Manajer Tim Kecamatan Kuranji, Evi Yandri Rajo Budiman tengah memberikan wejangan kepada para pemain Kuranji (Foto/Yosrizal)
PADANG-(TribunOlahraga)

SEJARAH Turnamen Sepakbola Kolosal Anak Nagari se Sumatera Barat, tampaknya belum akan bergeser. Dua kali gelaran sebelumnya, dominasi Kota Padang belum tergoyahkan. Kecamatan Koto Tangah, tampil sebagai pemuncak.

Kini, pada pentas ketiga turnamen yang awalnya bernama Piala Irman Gusman,  kemungkinan juga belum akan bergeser dari “kekuasaan” wakl Kota Padang. Kalau sebelumnya Koto Tangah, kini giliran Kecamatan Kuranji yang unjuk kekuatan.
Pada dua pementasan sebelumnya, kecamatan yang dulu dikenal dengan klub Desa Putranya, kandas di babak 16 besar.  Kini justru mampu meransek sampai ke babak semifinal, yang akan digelar pada 16-17 Maret 2019 di lapangan sepakbola Guguk Kabupaten 50 Kota.
Kuranji yang dikenal dengan julukan Harimau Kuranjinya, kembali bersua Kecamatan Talawi dari Kota Sawahlunto. Sebelumnya di babak 16 besar, keduanya pernah bertemu. Hasilnya, Kuranji takluk 0-1 dan menjadi runner-up grup untuk lolos ke babak perempat-final.

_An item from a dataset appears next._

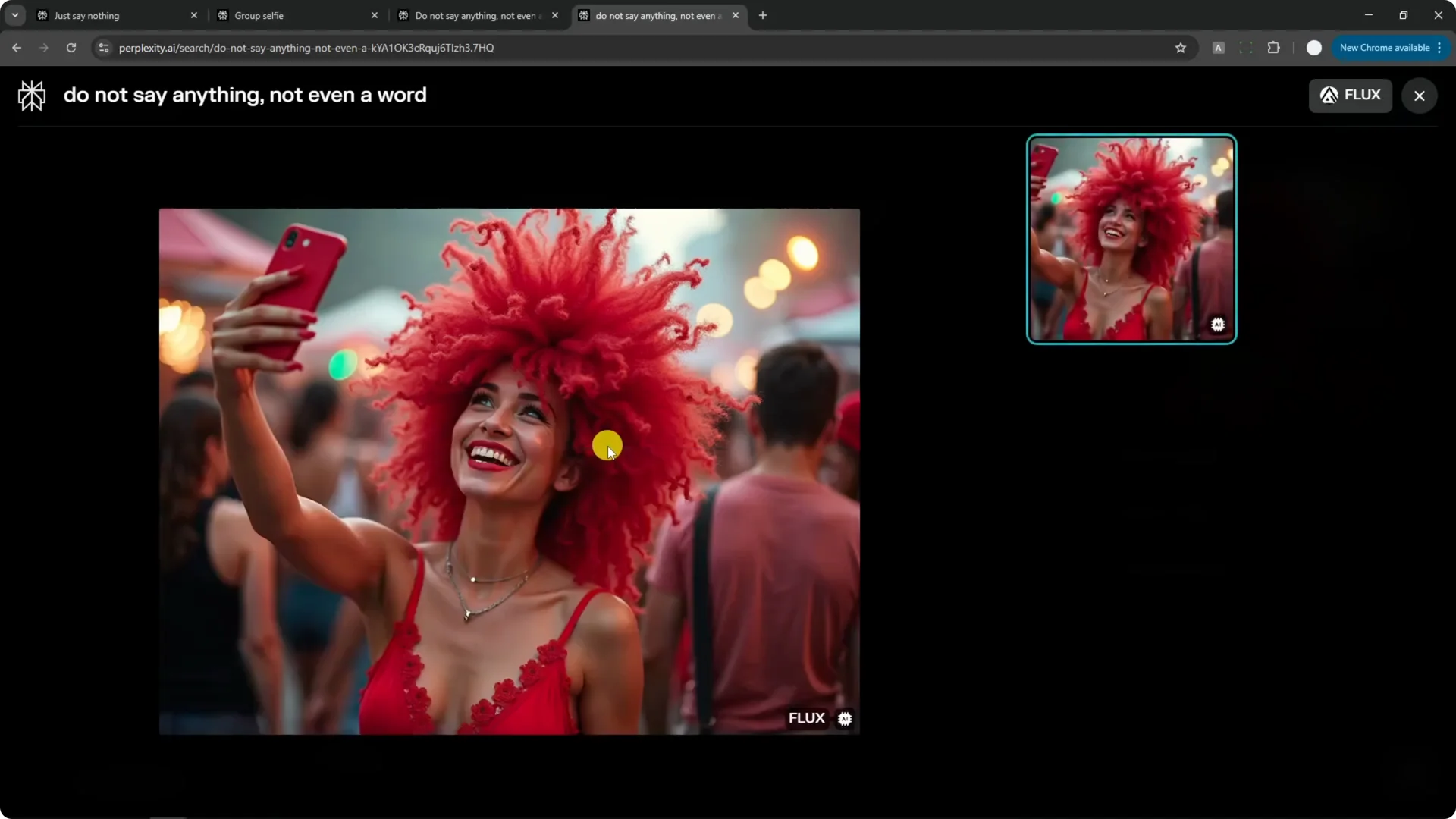The image size is (1456, 819).
Task: Reload the current page
Action: [x=71, y=48]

“Di semifinal, kami tak ingin kecolongan lagi. Tekad kami sudah bulat untuk tak melepas gelar juara kepada kota atau kabupaten lain. Pilihan kami adalah menang, ke final lalu menjadi juara,” kata Manajer Kecamatan Kuranji, Evi Yandri.
Pelatih Kecamatan Kuranji, Zul Udo, juga punya ambisi yang sama bersama pemainnya. Menurutnya, kejayaan Kecamatan Kuranji era 70 dan 80-an harus dikembalikan.

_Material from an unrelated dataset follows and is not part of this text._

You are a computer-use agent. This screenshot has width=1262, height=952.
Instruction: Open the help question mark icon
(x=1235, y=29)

Dulu, ketika eranya  Syamsul Bahri, Bustanuddin, Suchyar, Bushendra, Faisal dan lain-lainnya, Kuranji adalah kiblat kekuatan Kota Padang dan mendoiminasi pemain PSP Padang.
Tetapi sejak 10 tahun terakhir, generasi sepakbola Kuranji seakan-akan pudar dan nyaris hilang.

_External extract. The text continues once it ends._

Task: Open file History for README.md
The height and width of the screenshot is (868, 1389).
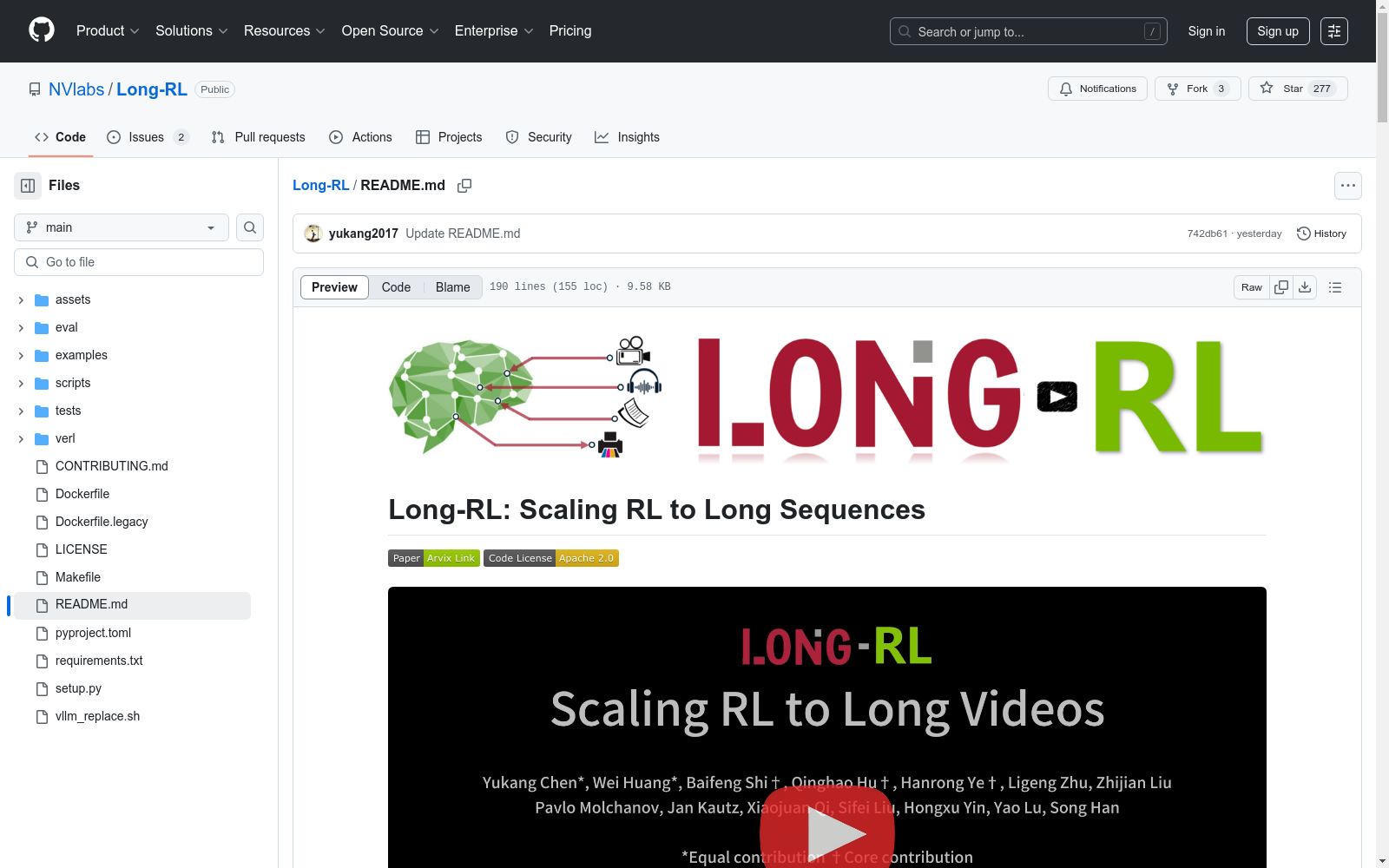Action: tap(1321, 233)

“Kini saatnya kita kembali memunculkan anak Kuranji ke pentas elit sepakbola Sumbar dan Nasional,” tekada Zul Udo dan kawan Sekalian kita menjawab atas keprihatinan kita terhadap nasib PSP yang sampai kini masih berkutat di pentas Liga 3,” sebutnya.
Semifinalis lainnya adalag tuan rumah Kecamatan Guguk yang bersua runner-up grup M, Padangpanjang Timur. Padangpanjang Timur merupakan semifinalis tahun lalu dan bersua Kecamatan Talawi.
Artinya, dua tim semifinalis musim ini adalah semifinalis tahun lalu, tetapi berhadapan dengan dua pendatang baru yang mampu membuat langkah meyakinkan sejak dari babak penyisihan.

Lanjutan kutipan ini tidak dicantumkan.